Tucci plays this role in very low-key fashion -- to the point where perhaps his pulse should be taken. But as Fortitude unfolds he begins to register more vividly as a firm, dry-humored gumshoe who knows what he wants and how to get it.

Suspects and red herrings pile up in these first five hours, with just about everyone except Morton a possible murderer or accomplice. There’s also a guilt-ridden, cancer-inflicted nature photographer named Henry Tyson (the always good Michael Gambon), who takes to even heavier drinking after his eyewitness participation in a chilling opening scene involving a bear and its very unlucky human prey. Fortitude then jumps ahead three months.

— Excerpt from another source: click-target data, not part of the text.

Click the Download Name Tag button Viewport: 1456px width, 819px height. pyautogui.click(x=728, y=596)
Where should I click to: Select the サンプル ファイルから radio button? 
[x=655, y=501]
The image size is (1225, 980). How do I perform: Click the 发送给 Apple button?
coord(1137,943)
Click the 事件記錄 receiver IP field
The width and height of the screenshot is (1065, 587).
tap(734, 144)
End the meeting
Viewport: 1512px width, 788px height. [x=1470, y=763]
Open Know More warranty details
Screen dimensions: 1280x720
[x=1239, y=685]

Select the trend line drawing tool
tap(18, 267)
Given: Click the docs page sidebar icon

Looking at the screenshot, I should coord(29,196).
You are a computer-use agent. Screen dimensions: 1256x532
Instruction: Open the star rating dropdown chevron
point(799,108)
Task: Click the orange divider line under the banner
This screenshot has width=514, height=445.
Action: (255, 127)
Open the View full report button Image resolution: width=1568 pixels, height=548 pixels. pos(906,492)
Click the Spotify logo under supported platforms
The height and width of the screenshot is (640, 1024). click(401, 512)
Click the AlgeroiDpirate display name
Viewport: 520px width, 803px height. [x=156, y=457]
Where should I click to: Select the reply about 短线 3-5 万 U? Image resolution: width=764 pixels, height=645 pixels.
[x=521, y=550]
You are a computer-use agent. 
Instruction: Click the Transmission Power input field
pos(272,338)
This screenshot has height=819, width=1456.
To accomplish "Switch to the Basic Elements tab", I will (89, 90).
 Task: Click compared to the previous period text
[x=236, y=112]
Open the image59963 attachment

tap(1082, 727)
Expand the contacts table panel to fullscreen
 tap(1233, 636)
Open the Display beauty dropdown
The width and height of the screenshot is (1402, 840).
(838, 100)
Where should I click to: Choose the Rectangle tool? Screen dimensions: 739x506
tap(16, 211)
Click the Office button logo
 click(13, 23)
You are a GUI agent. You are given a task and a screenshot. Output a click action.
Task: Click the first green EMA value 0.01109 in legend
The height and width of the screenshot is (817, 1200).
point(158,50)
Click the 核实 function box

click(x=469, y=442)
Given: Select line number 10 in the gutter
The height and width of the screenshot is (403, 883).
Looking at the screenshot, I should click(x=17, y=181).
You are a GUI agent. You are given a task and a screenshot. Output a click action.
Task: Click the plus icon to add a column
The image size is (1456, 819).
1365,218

The series strongly suggest some sort of immortality in play. Does anyone ever really die in Fortitude? There’s also the specter of a possibly surviving wooly mammoth from some 32,000 years ago. A badly bloodied shirt also comes into play, prompting Sheriff Anderssen to react very viscerally at the end of Hour 4.

Fortitude can be slow-going at times. And it’s still an open question whether its central murder mystery can sustain a number of false leads and other mis-directions for a full 12 hours. But the resplendent panoramic visuals are a show in themselves. So the bigger your HD screen the better, with Fortitude’s overriding whodunit gradually firming its grip while those icy, snowy vistas stay strong.